**Text provided**
>> Begin

Skip to content

Zombie Workflow Recovery

A "zombie workflow" is a workflow stuck in PENDING_ASYNC status because the worker processing it crashed before completing the task. Without recovery mechanisms, these workflows remain in limbo forever, appearing to be running but actually abandoned.

The Problem

Consider this scenario:

1. Workflow dispatches async task to Celery worker
   → Status: PENDING_ASYNC
   → Worker receives task

2. Worker starts executing step function
   → Processing large file upload (5GB)
   → Memory usage: 4.5GB

3. OOM Killer terminates worker
   → Worker process killed instantly
   → No cleanup, no status update
   → Workflow remains: PENDING_ASYNC

4. Forever
   → Workflow thinks worker is still processing
   → Worker is dead, task will never complete
   → Status: PENDING_ASYNC (zombie!)

Impact: - Workflows appear stuck in UI - Resources not released (inventory allocations, payment holds) - SLA violations (order promised in 24h, stuck for days) - Manual intervention required to identify and fix

How Zombie Detection Works

Ruvon uses a heartbeat-based approach:

1. Heartbeat During Execution

While processing a step, workers send periodic heartbeats:

from ruvon.heartbeat import HeartbeatManager

async def long_running_step(state: MyState, context: StepContext):
    # Create heartbeat manager
    heartbeat = HeartbeatManager(
        persistence=context.persistence,
        workflow_id=context.workflow_id,
        heartbeat_interval_seconds=30  # Send heartbeat every 30s
    )

    # Start heartbeat (runs in background thread)
    async with heartbeat:
        # Long-running operation
        result = await process_large_file(state.file_url)

>> End

**Provided information**
>> Begin

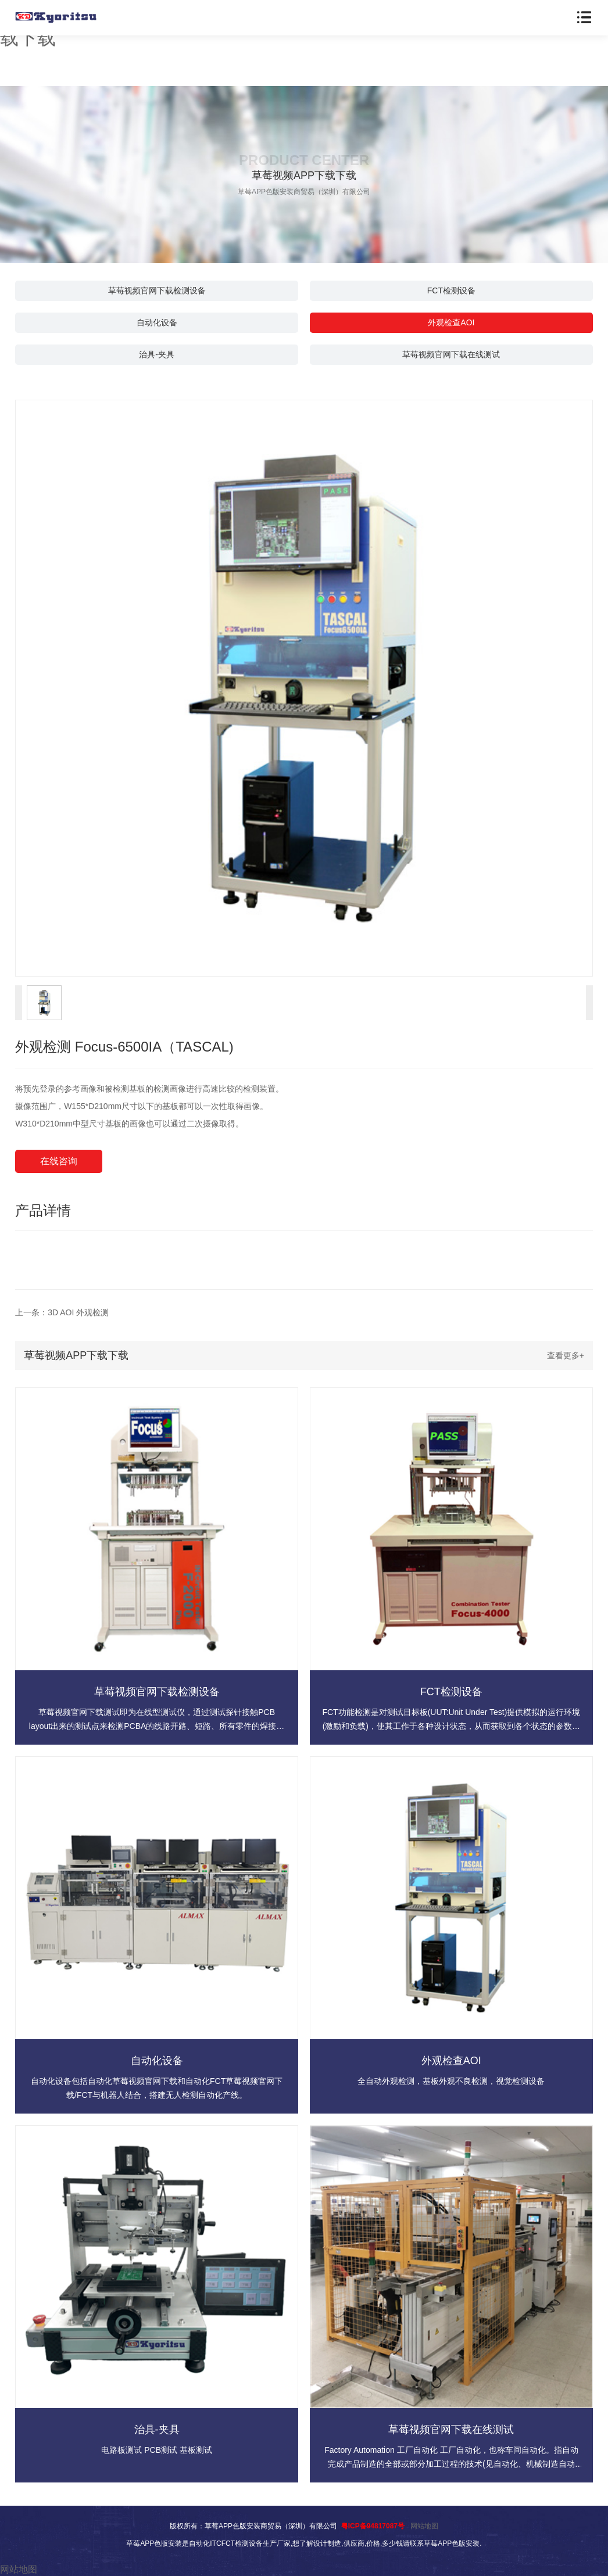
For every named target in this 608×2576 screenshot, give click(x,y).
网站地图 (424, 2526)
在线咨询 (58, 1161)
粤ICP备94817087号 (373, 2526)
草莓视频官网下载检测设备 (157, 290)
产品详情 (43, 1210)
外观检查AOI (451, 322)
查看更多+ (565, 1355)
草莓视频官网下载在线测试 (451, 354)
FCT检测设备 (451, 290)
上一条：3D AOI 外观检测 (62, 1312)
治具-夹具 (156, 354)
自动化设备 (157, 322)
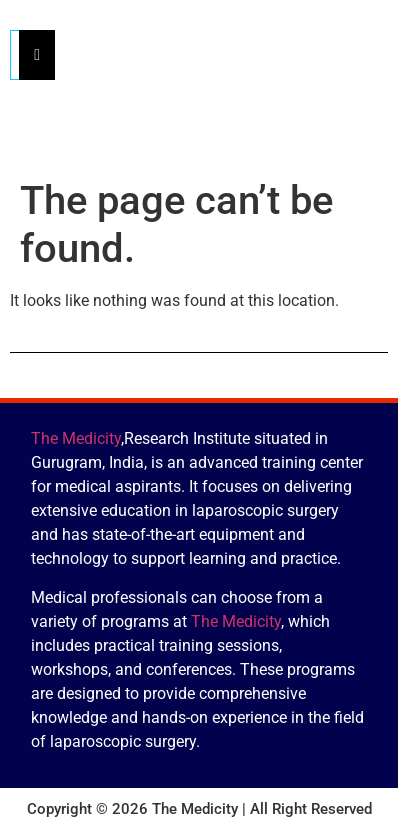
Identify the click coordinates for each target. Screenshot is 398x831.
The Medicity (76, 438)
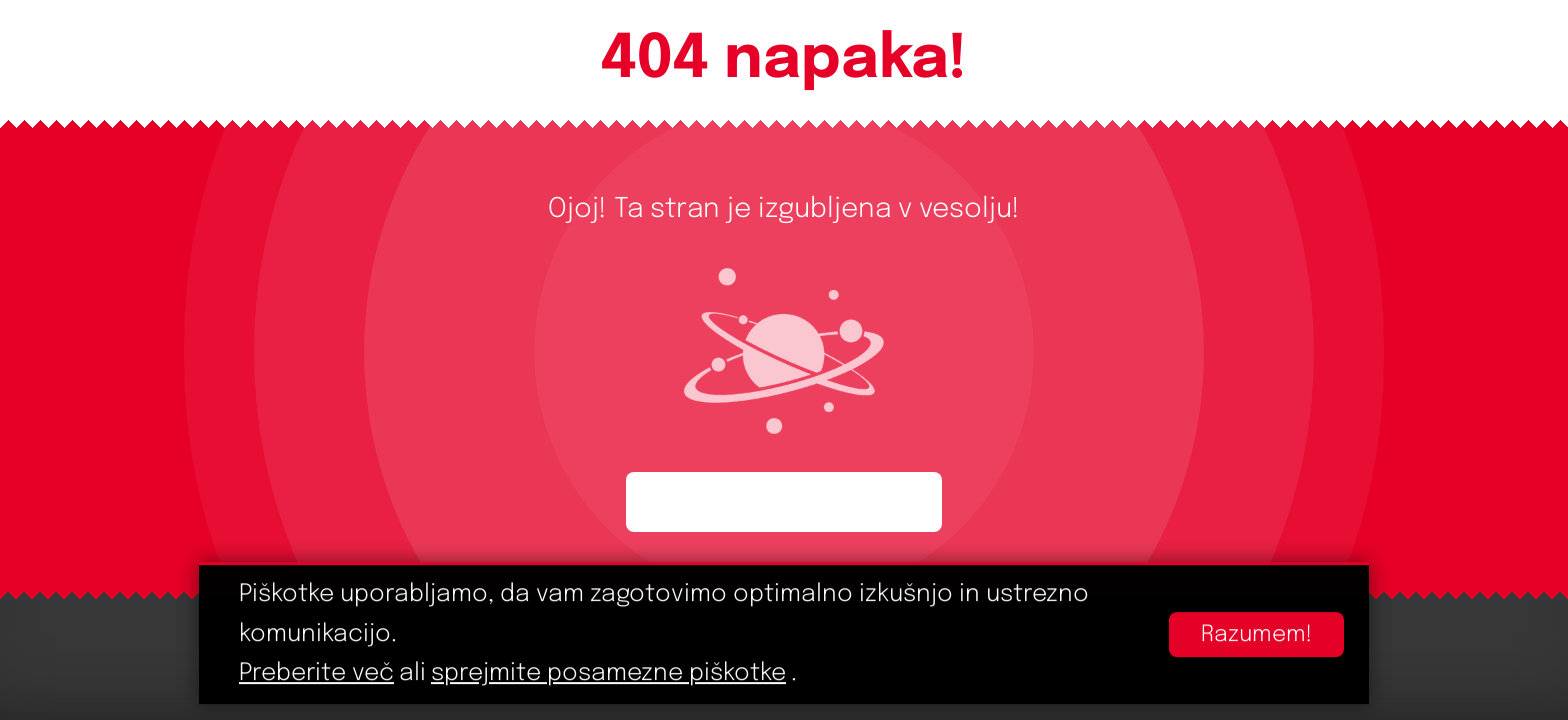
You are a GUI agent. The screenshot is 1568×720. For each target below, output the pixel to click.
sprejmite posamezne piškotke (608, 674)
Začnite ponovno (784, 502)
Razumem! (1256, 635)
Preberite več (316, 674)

>> End

From the zombie workflow recovery page, rewrite the stretch from "from ruvon.heartbeat import" through "in background thread)", replacing "heartbeat_interval_seconds" with "heartbeat_period_seconds".

**Final result**
from ruvon.heartbeat import HeartbeatManager

async def long_running_step(state: MyState, context: StepContext):
    # Create heartbeat manager
    heartbeat = HeartbeatManager(
        persistence=context.persistence,
        workflow_id=context.workflow_id,
        heartbeat_period_seconds=30  # Send heartbeat every 30s
    )

    # Start heartbeat (runs in background thread)